• _Aim of the exercise_
Collect all lines from the records below that include the word "input".

• _Study material_

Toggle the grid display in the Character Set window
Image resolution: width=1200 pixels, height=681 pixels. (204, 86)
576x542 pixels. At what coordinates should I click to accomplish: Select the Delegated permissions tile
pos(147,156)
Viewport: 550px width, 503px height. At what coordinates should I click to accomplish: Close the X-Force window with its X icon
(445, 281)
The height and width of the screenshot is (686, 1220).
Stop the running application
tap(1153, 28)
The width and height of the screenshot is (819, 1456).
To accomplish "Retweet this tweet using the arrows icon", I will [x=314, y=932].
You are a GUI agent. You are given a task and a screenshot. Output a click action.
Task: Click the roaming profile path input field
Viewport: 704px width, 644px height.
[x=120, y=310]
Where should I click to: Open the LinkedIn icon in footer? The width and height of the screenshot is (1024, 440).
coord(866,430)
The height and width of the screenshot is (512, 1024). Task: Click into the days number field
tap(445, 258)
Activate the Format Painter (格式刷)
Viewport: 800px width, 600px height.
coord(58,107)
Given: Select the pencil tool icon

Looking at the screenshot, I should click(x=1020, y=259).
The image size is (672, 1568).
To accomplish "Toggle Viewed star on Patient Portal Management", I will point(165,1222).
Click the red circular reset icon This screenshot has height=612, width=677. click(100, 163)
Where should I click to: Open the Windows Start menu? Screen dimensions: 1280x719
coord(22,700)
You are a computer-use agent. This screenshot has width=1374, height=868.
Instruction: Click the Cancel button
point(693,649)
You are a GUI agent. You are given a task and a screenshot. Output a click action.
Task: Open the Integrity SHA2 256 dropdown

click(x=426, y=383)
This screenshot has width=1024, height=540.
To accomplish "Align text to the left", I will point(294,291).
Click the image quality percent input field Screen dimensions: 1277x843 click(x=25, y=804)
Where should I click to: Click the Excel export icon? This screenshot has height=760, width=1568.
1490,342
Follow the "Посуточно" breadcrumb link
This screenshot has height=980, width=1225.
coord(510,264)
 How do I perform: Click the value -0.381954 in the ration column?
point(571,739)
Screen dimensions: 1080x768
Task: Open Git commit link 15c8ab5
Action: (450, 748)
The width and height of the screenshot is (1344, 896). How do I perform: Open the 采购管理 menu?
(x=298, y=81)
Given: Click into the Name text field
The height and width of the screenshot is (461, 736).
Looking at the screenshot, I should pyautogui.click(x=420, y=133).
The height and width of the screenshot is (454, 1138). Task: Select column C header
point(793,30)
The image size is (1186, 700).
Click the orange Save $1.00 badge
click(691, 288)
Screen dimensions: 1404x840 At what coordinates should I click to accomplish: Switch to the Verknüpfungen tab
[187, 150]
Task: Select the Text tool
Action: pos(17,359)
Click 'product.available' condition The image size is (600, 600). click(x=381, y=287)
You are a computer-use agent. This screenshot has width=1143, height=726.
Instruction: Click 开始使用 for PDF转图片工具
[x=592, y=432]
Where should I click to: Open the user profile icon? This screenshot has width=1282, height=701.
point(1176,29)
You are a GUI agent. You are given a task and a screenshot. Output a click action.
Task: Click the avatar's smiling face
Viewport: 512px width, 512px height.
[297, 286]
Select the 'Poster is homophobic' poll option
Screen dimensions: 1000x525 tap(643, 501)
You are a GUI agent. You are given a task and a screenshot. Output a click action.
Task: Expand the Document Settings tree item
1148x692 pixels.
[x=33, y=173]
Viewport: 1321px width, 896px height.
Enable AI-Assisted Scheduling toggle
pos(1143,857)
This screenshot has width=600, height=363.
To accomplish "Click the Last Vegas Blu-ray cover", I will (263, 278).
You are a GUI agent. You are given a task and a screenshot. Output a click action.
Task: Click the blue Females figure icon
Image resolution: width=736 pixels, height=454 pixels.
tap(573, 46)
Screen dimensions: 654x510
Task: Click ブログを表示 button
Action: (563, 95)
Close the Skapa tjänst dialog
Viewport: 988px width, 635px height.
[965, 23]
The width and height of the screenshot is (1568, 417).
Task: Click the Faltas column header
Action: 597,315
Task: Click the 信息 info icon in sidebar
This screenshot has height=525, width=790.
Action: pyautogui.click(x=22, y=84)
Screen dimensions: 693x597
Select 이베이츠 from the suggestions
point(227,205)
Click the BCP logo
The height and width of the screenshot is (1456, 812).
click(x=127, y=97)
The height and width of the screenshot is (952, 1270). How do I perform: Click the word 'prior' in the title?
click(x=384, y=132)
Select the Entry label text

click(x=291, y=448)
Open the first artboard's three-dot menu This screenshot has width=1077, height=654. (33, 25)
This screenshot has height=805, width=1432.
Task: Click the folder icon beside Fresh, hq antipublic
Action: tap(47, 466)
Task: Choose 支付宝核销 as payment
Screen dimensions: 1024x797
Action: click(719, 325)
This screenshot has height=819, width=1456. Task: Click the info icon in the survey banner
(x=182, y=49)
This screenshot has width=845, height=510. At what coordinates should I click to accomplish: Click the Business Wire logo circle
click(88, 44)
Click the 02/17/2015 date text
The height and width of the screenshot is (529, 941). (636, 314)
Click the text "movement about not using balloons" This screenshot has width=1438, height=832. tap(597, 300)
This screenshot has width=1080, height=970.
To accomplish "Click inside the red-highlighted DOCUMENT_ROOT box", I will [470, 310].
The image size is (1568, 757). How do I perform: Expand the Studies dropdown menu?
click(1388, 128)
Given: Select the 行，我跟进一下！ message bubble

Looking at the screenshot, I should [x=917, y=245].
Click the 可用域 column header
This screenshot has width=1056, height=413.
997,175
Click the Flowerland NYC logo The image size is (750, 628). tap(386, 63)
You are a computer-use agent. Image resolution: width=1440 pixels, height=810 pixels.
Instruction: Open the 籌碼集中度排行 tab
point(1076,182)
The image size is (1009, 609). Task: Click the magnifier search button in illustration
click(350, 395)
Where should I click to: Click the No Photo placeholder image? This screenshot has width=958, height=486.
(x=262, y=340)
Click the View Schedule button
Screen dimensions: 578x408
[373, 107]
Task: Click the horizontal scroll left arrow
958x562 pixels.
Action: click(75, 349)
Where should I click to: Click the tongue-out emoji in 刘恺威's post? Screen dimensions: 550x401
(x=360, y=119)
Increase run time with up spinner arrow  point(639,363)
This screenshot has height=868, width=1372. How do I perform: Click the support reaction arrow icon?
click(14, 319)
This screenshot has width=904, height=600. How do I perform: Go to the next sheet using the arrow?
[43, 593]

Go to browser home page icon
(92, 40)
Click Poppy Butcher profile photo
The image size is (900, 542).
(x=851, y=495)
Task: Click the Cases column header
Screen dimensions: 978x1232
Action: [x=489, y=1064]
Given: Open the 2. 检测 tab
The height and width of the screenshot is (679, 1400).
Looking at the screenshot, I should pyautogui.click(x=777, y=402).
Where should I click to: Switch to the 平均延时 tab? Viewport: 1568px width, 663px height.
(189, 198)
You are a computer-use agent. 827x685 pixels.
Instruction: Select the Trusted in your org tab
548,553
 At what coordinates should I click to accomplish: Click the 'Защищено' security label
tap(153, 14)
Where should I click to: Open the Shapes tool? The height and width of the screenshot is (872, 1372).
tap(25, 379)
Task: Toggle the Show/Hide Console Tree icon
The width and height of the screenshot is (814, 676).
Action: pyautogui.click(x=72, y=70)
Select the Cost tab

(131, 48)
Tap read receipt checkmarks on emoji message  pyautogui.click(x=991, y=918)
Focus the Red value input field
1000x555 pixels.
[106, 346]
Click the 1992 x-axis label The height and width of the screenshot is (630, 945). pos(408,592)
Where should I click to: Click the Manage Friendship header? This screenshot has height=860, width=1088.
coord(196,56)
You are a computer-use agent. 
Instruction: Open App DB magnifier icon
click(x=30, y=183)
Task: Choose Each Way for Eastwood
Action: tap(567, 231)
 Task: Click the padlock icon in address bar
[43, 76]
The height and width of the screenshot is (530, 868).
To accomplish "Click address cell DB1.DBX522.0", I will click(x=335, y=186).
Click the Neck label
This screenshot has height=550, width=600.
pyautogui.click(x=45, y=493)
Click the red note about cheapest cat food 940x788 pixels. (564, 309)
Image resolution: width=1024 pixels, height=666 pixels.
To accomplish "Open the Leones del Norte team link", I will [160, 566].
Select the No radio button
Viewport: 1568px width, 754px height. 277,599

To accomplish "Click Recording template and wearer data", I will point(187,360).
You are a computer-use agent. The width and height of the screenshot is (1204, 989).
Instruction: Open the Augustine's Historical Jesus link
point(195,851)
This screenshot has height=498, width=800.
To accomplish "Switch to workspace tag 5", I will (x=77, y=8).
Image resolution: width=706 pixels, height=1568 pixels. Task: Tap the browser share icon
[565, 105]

• _Output of the task_
Task: Click the roaming profile path input field
Click the image quality percent input field Screen dimensions: 1277x843 click(x=25, y=804)
Focus the Red value input field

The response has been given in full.